キースもジム・キャノンⅡに乗り込んでいて、威嚇射撃をしていた。しかしその顔に絶望が満ちていた。
「コウ~、もう駄目だ。ここで死ぬんだよ~」
キースの泣き言にコウは叱咤した。
「諦めるんじゃない!きっと必ず希望がある。それまで持ちこたえるんだ」
その言葉にアムロが褒めた。
「そうだウラキ少尉の言う通りだ。もうすぐ援軍が来る」
その言葉にコウとキースが反応した。
「援軍!やったー・・・ってどこからですか大尉!」
「前面まるで敵しかいませんよ」
アムロは感じていた。あのエースが既にこのトリントン基地にいることを。
10分後、防戦していたアムロたちが敵の撃ち方に変化が出てきたことに気が付いた。
それは時間が過ぎるほど銃弾の数が減っていった。そのうち砲撃が鳴りやんでいた。
アムロたちは物陰から姿を出した。そこには見知れないモノアイの黒いモビルスーツが立っていた。
その中の一機が赤いモビルスーツだった。
アムロはそのモビルスーツに駆け寄った。赤いモビルスーツもアムロの方へ駆け寄った。
「生きていたかアムロ!」
「ああ、救援助かるシャア」
コウはその赤いモビルスーツがかつての赤い彗星だということを知った。
キースもそれに気付き、興奮していた。
「コウ~。ガンダムも凄かった。アナベル・ガトーも怖かった。レイ大尉も最初はびっくりした。しかし、ここに来て赤い彗星ってなんなんだあ~」
コウもキースと同じだった。今日一日で様々な体験ができた。まず生き残ったことについて喜ぼう。それから色々振り返ろうと思った。
バニング隊もこの場に駆け付けてきた。モンシア、ベイト、アデルも赤い彗星に驚いたが、色々教えを乞いたいとねだっていた。その光景にバニングは「やれやれ」と呆れていた。
* トリントン基地 基地司令官室 同日 21:00
ハヤト達カラバはトリントン基地へ着陸し、基地司令のブレックスと会談していた。
ハヤトはブレックスに全面的なサポートを申し出たがブレックスはまだ時期でないと回答を保留した。
「ハヤト君、君らの申し出を受けるにはまだ連邦内部での敵がまとまり切れていない以上混乱をきたすだけだ」
ハヤトはブレックスの言が正しいと思った。しかし、ハヤトとしては姿勢を見せたかった。ただそれだけで十分だった。
「わかりました。准将が動くときは我々は特に要請なしでサポートします。それだけ覚えていてもらえれば結構です」
「そうか。とだけ言っておこう」
「それではグレイファントムはこちらで預からせていただきます。我々もちょっと非合法でね。連邦内部に若干パイプがありまして、その許可は得ておりますから」
「では許可証を拝見しよう」
ハヤトはブレックスにグレイファントム改修許可証を提示した。
「ふむ・・・アナハイムからか。しかしながら良く絡む。アナハイムの独擅場だな兵器業界は」
「はい・・・そういう時代みたいですから」
「よろしい。了解した」
「有難うございます。
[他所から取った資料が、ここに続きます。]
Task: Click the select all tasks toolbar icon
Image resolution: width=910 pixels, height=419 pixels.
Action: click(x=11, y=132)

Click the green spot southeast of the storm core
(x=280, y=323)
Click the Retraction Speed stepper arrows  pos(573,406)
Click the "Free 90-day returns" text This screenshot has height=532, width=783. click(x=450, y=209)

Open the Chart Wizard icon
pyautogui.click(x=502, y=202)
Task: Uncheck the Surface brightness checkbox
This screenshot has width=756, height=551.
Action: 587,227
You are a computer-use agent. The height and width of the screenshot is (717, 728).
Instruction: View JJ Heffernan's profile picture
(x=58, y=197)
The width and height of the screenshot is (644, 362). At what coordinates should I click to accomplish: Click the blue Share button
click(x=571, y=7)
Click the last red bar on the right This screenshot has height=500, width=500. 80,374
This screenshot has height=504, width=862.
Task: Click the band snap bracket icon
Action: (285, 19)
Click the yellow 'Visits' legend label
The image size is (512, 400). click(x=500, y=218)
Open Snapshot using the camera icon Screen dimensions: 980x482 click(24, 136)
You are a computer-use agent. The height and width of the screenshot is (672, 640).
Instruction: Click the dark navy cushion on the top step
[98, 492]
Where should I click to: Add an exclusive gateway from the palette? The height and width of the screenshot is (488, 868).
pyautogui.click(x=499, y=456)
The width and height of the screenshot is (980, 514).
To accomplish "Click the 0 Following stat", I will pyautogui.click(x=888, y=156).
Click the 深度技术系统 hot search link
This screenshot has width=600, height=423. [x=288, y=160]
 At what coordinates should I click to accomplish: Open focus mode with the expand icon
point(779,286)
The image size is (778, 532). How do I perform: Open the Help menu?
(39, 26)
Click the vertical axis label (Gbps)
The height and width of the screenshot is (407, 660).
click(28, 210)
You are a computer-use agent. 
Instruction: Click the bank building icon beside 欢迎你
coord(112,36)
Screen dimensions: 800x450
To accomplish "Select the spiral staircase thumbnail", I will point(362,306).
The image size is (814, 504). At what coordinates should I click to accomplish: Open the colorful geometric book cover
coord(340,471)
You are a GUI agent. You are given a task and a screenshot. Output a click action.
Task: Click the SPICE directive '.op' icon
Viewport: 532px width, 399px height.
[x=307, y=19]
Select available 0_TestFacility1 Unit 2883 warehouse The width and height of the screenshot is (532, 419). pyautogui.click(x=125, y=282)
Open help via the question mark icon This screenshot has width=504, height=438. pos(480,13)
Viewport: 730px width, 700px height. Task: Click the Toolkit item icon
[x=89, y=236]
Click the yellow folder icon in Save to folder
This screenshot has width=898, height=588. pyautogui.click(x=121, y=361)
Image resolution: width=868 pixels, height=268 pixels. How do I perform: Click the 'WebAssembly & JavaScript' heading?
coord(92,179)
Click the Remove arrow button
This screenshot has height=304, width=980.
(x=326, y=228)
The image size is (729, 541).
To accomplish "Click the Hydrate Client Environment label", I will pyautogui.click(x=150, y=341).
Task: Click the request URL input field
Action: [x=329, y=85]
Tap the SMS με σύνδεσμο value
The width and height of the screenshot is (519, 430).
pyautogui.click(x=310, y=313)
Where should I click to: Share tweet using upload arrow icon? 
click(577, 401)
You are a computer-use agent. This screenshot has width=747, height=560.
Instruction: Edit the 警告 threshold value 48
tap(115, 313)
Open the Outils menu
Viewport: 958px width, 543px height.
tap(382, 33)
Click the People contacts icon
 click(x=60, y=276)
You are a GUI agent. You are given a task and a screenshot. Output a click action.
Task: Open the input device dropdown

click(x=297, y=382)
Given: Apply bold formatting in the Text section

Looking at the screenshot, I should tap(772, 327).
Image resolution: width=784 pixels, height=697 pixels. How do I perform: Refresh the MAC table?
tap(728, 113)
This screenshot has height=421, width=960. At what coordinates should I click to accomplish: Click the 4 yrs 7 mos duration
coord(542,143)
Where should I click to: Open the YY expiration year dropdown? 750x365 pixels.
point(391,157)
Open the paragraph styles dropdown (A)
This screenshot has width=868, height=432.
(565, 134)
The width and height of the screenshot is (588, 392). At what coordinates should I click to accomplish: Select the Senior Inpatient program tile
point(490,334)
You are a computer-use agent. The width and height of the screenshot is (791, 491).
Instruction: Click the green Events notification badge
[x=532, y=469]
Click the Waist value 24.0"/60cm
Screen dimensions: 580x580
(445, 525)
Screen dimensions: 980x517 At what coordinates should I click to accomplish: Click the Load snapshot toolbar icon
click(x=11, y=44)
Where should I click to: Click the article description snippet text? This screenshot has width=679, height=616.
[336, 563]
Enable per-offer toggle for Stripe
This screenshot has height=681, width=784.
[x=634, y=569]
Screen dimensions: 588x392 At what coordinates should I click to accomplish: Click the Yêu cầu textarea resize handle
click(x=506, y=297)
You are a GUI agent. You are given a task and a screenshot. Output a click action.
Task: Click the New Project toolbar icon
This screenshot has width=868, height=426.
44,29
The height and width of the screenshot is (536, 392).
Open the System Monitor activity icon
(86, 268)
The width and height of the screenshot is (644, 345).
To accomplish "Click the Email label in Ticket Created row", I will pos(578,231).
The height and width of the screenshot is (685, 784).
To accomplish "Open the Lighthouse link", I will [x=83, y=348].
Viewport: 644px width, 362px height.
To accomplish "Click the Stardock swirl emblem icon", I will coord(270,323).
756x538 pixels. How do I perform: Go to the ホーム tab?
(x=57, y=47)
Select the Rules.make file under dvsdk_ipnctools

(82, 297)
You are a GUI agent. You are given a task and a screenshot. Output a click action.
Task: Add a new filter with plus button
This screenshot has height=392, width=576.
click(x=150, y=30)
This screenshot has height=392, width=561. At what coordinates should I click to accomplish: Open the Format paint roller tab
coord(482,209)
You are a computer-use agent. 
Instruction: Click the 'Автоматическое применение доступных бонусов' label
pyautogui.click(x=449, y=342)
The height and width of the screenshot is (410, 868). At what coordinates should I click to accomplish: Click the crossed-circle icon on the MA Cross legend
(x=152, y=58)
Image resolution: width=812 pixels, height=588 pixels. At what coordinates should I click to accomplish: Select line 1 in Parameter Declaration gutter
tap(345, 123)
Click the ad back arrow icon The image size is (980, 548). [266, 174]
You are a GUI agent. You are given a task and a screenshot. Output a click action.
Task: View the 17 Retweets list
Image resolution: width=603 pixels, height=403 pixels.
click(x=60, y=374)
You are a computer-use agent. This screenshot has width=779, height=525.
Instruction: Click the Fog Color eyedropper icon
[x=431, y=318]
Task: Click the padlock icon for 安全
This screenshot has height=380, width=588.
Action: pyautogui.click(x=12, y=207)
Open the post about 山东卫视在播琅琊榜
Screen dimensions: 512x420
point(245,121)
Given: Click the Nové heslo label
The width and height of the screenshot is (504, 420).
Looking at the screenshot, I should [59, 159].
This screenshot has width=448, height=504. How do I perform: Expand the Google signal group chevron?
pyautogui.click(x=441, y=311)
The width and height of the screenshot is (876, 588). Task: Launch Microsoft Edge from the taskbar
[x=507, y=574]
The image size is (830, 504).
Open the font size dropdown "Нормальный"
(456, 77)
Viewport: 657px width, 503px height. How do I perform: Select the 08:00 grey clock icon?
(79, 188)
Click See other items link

では早速明日より民間飛行整備場へ移送し、やらせていただきます」
そう言ってハヤトが部屋を出ていくと、代わりにシナプスが入って来た。
「失礼致します。基地司令」
ブレックスはシナプスがこの部屋に来た要件を察した。そして先んじて述べた。
「分かっている。逃げたガンダムを追いたいのだな」
「そうです。アナハイムのニナを始めとする関係者も社内での訴追が不安視されており、我々も軍としてジオンにやられております。そのため雪辱せねば面目が立ちません」
「と、言うよりも、この私自身も許可を出さねば、利敵行為と見なされるかもしれないな」
ブレックスは苦笑した。シナプスはそれについて黙っていた。
そしてブレックスはシナプスにガンダム追跡の許可を出した。
* アルビオン艦橋 3.6 23:00
夜遅くだが、ガンダム奪還のための部隊編成が成された。
アルビオン既搭乗員はそのままだが、実戦部隊が1人もいなかったため、基地より補充された。
モビルスーツ隊でバニング大尉、ベイト中尉、モンシア中尉、アデル少尉、ウラキ少尉、キース少尉、アレン中尉。
そこに1人のエースが緊急用パイロット兼オブザーバーとして参加した。
そのパイロットにモンシアは口笛を鳴らした。
「シナプス艦長。本日付けでグレイファントム隊より異動になりましたアムロ・レイ大尉です。宜しくお願い致します」
その姿にバニングを始めとするすべてのクルーが心強い味方がやって来たと感じた。